→ AIM OF THE TASK
Extract every line that contains the word "from", copying each one in full.

→ PROVIDED INFORMATION
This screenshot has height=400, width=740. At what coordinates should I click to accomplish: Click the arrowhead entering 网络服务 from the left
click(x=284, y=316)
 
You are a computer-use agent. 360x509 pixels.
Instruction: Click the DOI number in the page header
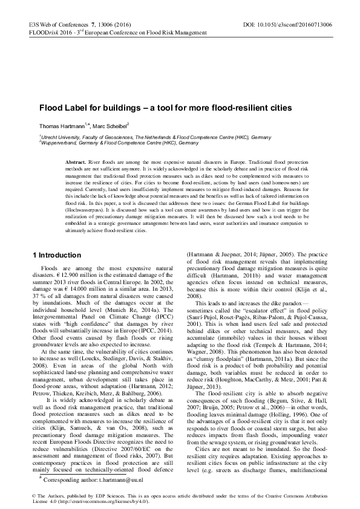point(301,25)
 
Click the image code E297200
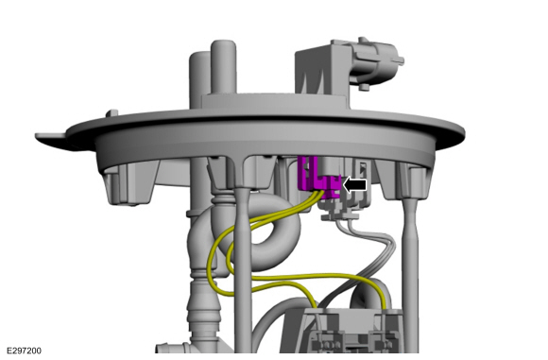(x=24, y=351)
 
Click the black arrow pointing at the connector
(x=354, y=185)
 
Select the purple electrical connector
(x=318, y=178)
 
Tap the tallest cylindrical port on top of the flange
(x=223, y=67)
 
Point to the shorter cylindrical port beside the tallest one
(x=199, y=80)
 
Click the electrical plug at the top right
(x=376, y=63)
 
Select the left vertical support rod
(x=242, y=269)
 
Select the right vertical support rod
(x=411, y=273)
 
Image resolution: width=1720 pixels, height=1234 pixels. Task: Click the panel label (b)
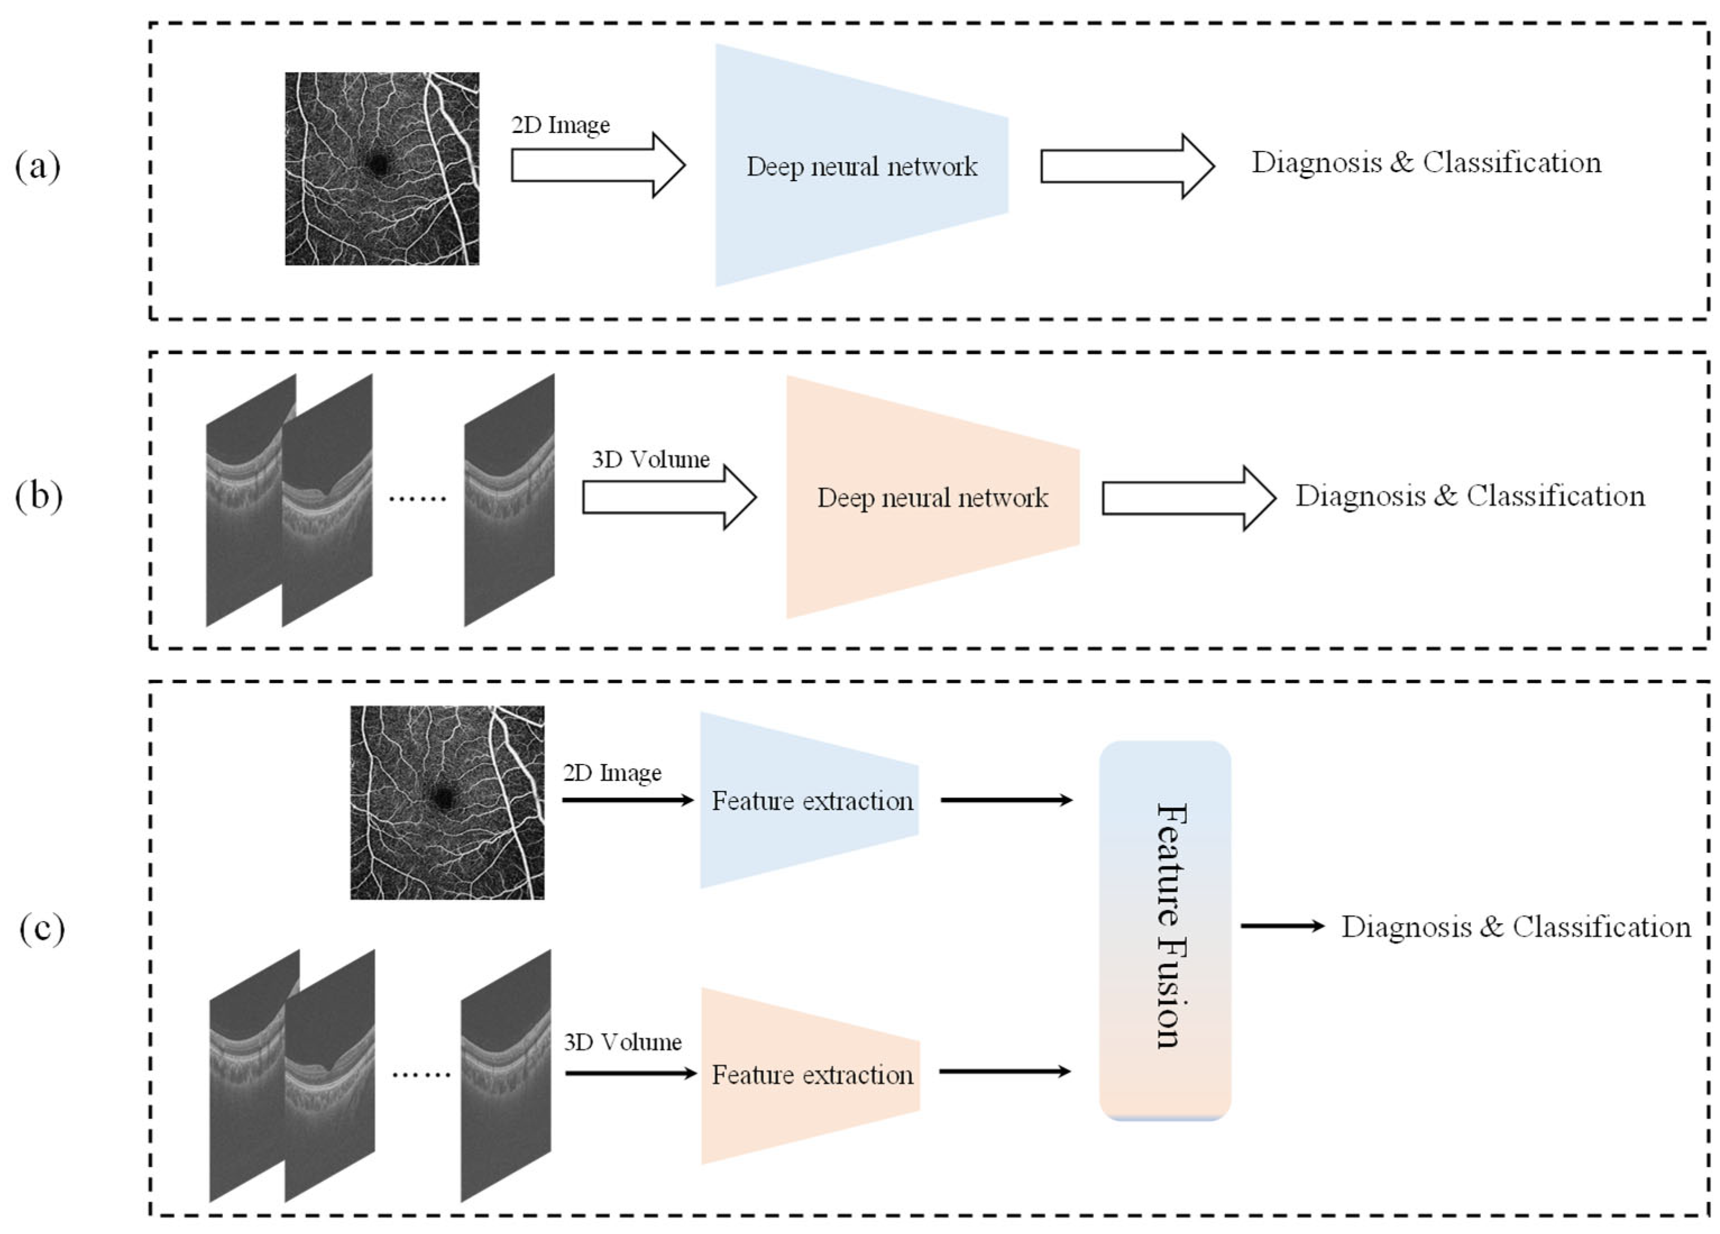(x=38, y=497)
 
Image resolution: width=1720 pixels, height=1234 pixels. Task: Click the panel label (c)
(x=42, y=928)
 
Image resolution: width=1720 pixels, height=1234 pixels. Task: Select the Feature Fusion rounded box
(x=1165, y=929)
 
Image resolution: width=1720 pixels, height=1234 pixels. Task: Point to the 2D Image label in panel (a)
(x=560, y=125)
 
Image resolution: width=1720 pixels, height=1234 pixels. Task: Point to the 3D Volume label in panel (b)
(x=650, y=459)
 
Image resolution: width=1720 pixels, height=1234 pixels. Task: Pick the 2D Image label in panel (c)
(x=612, y=773)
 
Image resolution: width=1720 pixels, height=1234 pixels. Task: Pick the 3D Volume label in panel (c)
(x=623, y=1042)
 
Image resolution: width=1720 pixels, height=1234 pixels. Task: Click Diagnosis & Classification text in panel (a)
(x=1425, y=162)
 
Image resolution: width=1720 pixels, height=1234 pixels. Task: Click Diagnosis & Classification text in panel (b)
(x=1470, y=496)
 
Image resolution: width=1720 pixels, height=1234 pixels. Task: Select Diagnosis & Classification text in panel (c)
(x=1516, y=927)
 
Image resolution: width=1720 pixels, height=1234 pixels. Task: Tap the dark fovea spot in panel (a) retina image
(x=377, y=163)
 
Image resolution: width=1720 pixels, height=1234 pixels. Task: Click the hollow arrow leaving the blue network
(x=1127, y=166)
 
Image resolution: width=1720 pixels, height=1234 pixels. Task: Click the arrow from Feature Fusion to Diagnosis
(x=1282, y=926)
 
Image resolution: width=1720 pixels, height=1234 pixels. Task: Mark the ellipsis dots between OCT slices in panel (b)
(x=417, y=498)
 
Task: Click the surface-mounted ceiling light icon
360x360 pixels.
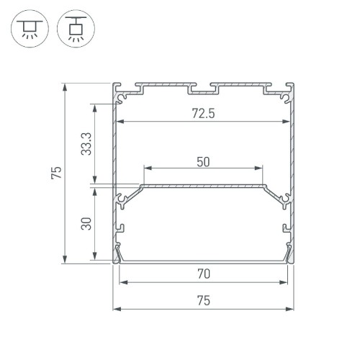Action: [28, 28]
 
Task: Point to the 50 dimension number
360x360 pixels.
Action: [203, 161]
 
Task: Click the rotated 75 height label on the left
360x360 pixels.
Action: [56, 173]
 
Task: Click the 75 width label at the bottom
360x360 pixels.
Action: [204, 302]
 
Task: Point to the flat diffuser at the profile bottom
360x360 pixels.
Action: [204, 261]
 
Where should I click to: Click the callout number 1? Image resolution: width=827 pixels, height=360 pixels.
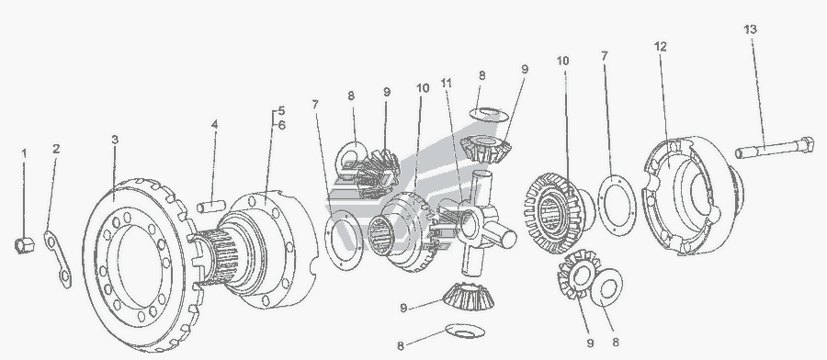24,153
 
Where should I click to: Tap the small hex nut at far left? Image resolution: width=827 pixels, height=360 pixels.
24,245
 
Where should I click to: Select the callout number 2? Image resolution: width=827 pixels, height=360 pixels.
56,149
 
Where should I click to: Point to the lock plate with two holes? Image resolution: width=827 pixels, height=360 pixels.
58,259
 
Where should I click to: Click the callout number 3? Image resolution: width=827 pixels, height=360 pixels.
115,140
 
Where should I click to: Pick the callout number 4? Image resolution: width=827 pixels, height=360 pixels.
214,125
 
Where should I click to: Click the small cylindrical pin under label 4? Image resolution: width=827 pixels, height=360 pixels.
211,207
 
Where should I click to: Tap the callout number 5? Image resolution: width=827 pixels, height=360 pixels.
282,111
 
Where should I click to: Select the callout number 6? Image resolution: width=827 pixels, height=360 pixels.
282,126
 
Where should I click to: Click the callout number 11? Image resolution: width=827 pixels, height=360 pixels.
447,84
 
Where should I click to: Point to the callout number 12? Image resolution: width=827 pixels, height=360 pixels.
661,47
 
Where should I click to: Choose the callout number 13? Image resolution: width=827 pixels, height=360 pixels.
751,29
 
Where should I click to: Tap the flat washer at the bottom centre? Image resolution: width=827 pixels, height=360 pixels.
465,331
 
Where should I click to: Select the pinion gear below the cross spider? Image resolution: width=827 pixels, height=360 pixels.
469,297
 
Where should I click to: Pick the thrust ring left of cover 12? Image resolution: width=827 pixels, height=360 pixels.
617,206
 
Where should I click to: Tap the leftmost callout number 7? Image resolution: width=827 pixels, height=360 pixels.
315,105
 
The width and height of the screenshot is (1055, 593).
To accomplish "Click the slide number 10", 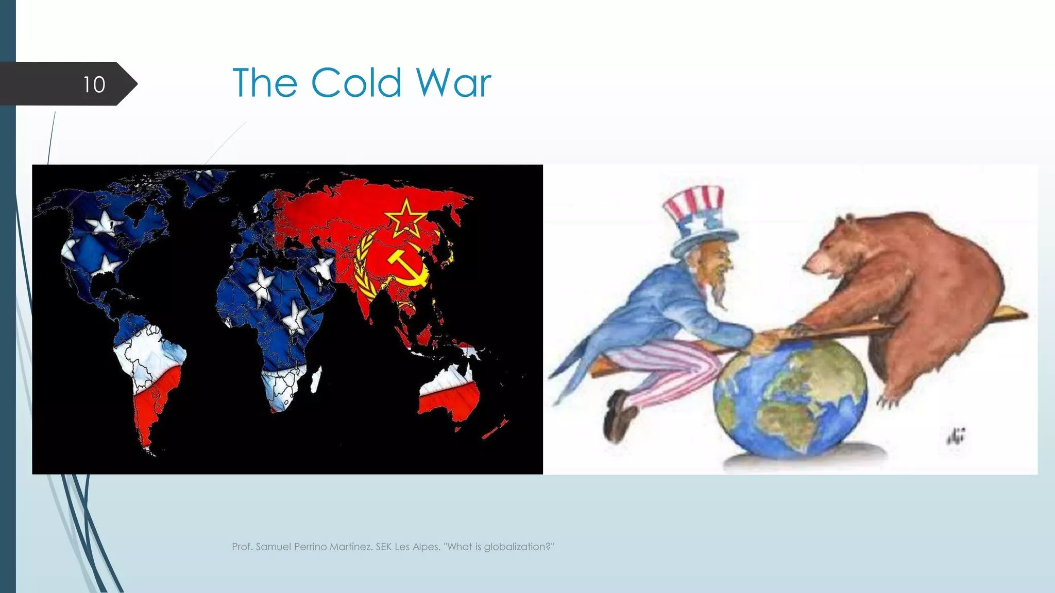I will coord(94,84).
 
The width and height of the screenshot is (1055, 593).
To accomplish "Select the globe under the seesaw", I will coord(791,399).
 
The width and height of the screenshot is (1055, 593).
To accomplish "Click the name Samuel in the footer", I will coord(273,547).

→ WRITTEN ANSWER
This screenshot has height=400, width=740. At what coordinates should I click to accomplish: Click the arrowhead entering 网络服务 from the left
Image resolution: width=1720 pixels, height=1234 pixels. Task: Click the arrow from Feature Fusion to Diagnosis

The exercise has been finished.